== Segment start ==

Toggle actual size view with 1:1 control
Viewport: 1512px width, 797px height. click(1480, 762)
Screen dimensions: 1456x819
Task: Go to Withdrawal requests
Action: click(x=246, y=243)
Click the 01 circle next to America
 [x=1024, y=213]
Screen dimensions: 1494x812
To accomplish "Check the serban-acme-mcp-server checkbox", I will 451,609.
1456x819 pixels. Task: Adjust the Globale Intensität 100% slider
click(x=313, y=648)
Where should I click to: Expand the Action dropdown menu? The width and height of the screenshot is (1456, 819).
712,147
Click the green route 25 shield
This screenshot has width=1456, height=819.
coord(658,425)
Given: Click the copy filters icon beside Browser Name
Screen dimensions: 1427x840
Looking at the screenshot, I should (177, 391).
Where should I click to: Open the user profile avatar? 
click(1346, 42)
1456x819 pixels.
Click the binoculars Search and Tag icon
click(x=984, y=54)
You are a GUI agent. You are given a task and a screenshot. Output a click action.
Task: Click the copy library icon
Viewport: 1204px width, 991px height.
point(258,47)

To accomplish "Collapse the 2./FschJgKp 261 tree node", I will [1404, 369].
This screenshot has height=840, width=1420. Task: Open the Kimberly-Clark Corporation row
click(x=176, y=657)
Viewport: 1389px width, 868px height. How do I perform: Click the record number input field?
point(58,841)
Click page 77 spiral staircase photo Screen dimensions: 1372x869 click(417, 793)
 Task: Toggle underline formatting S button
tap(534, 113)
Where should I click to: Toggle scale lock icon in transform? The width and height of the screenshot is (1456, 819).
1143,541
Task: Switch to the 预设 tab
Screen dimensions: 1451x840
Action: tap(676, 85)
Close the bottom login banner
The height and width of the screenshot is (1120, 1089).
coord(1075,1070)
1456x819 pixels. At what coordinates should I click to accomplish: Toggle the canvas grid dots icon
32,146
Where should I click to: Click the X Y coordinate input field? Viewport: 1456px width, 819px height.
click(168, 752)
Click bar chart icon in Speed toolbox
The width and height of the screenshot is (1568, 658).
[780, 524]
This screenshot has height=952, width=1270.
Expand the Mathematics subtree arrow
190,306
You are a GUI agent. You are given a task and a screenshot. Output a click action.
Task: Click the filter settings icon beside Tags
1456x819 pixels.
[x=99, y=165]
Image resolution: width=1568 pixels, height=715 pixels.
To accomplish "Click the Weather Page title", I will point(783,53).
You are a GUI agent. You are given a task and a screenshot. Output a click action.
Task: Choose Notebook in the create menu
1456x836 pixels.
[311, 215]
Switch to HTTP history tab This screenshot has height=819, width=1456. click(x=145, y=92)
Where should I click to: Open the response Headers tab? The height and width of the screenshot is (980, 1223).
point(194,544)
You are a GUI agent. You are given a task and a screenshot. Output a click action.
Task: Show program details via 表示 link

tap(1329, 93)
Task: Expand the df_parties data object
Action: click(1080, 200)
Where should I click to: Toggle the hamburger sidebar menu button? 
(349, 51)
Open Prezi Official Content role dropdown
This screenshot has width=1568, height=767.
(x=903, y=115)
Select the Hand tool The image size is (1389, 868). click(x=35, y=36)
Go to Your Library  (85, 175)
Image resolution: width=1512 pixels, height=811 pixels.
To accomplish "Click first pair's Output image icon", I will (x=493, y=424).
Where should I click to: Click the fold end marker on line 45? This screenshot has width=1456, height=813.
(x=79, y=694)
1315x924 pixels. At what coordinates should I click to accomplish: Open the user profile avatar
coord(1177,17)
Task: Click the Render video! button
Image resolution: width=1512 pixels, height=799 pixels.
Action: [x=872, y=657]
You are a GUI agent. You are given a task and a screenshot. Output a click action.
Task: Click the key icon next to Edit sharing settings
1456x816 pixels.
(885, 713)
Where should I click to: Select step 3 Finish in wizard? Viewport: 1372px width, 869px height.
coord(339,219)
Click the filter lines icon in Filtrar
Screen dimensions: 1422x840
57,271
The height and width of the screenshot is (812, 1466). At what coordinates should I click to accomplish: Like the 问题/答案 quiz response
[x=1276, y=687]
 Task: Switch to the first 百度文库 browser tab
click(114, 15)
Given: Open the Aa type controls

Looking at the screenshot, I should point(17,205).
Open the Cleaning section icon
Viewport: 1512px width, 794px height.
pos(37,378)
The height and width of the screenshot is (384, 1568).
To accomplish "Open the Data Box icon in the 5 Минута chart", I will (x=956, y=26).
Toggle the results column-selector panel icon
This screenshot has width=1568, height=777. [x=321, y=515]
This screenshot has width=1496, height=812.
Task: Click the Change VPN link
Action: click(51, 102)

== Segment end ==

## Required work
Return every entry exactly as given.

## Answer box
Toggle actual size view with 1:1 control
Viewport: 1512px width, 797px height. click(1480, 762)
Screen dimensions: 1456x819
Task: Go to Withdrawal requests
Action: click(x=246, y=243)
Click the 01 circle next to America
 [x=1024, y=213]
Screen dimensions: 1494x812
To accomplish "Check the serban-acme-mcp-server checkbox", I will 451,609.
1456x819 pixels. Task: Adjust the Globale Intensität 100% slider
click(x=313, y=648)
Where should I click to: Expand the Action dropdown menu? The width and height of the screenshot is (1456, 819).
712,147
Click the green route 25 shield
This screenshot has width=1456, height=819.
coord(658,425)
Given: Click the copy filters icon beside Browser Name
Screen dimensions: 1427x840
Looking at the screenshot, I should (177, 391).
Where should I click to: Open the user profile avatar? 
click(1346, 42)
1456x819 pixels.
Click the binoculars Search and Tag icon
click(x=984, y=54)
You are a GUI agent. You are given a task and a screenshot. Output a click action.
Task: Click the copy library icon
Viewport: 1204px width, 991px height.
point(258,47)

To accomplish "Collapse the 2./FschJgKp 261 tree node", I will [1404, 369].
This screenshot has height=840, width=1420. Task: Open the Kimberly-Clark Corporation row
click(x=176, y=657)
Viewport: 1389px width, 868px height. How do I perform: Click the record number input field?
point(58,841)
Click page 77 spiral staircase photo Screen dimensions: 1372x869 click(417, 793)
 Task: Toggle underline formatting S button
tap(534, 113)
Where should I click to: Toggle scale lock icon in transform? The width and height of the screenshot is (1456, 819).
1143,541
Task: Switch to the 预设 tab
Screen dimensions: 1451x840
Action: tap(676, 85)
Close the bottom login banner
The height and width of the screenshot is (1120, 1089).
coord(1075,1070)
1456x819 pixels. At what coordinates should I click to accomplish: Toggle the canvas grid dots icon
32,146
Where should I click to: Click the X Y coordinate input field? Viewport: 1456px width, 819px height.
click(168, 752)
Click bar chart icon in Speed toolbox
The width and height of the screenshot is (1568, 658).
[780, 524]
This screenshot has height=952, width=1270.
Expand the Mathematics subtree arrow
190,306
You are a GUI agent. You are given a task and a screenshot. Output a click action.
Task: Click the filter settings icon beside Tags
1456x819 pixels.
[x=99, y=165]
Image resolution: width=1568 pixels, height=715 pixels.
To accomplish "Click the Weather Page title", I will point(783,53).
You are a GUI agent. You are given a task and a screenshot. Output a click action.
Task: Choose Notebook in the create menu
1456x836 pixels.
[311, 215]
Switch to HTTP history tab This screenshot has height=819, width=1456. click(x=145, y=92)
Where should I click to: Open the response Headers tab? The height and width of the screenshot is (980, 1223).
point(194,544)
You are a GUI agent. You are given a task and a screenshot. Output a click action.
Task: Show program details via 表示 link

tap(1329, 93)
Task: Expand the df_parties data object
Action: click(1080, 200)
Where should I click to: Toggle the hamburger sidebar menu button? 
(349, 51)
Open Prezi Official Content role dropdown
This screenshot has width=1568, height=767.
(x=903, y=115)
Select the Hand tool The image size is (1389, 868). click(x=35, y=36)
Go to Your Library  (85, 175)
Image resolution: width=1512 pixels, height=811 pixels.
To accomplish "Click first pair's Output image icon", I will (x=493, y=424).
Where should I click to: Click the fold end marker on line 45? This screenshot has width=1456, height=813.
(x=79, y=694)
1315x924 pixels. At what coordinates should I click to accomplish: Open the user profile avatar
coord(1177,17)
Task: Click the Render video! button
Image resolution: width=1512 pixels, height=799 pixels.
Action: [x=872, y=657]
You are a GUI agent. You are given a task and a screenshot. Output a click action.
Task: Click the key icon next to Edit sharing settings
1456x816 pixels.
(885, 713)
Where should I click to: Select step 3 Finish in wizard? Viewport: 1372px width, 869px height.
coord(339,219)
Click the filter lines icon in Filtrar
Screen dimensions: 1422x840
57,271
The height and width of the screenshot is (812, 1466). At what coordinates should I click to accomplish: Like the 问题/答案 quiz response
[x=1276, y=687]
 Task: Switch to the first 百度文库 browser tab
click(114, 15)
Given: Open the Aa type controls

Looking at the screenshot, I should point(17,205).
Open the Cleaning section icon
Viewport: 1512px width, 794px height.
pos(37,378)
The height and width of the screenshot is (384, 1568).
To accomplish "Open the Data Box icon in the 5 Минута chart", I will (x=956, y=26).
Toggle the results column-selector panel icon
This screenshot has width=1568, height=777. [x=321, y=515]
This screenshot has width=1496, height=812.
Task: Click the Change VPN link
Action: click(51, 102)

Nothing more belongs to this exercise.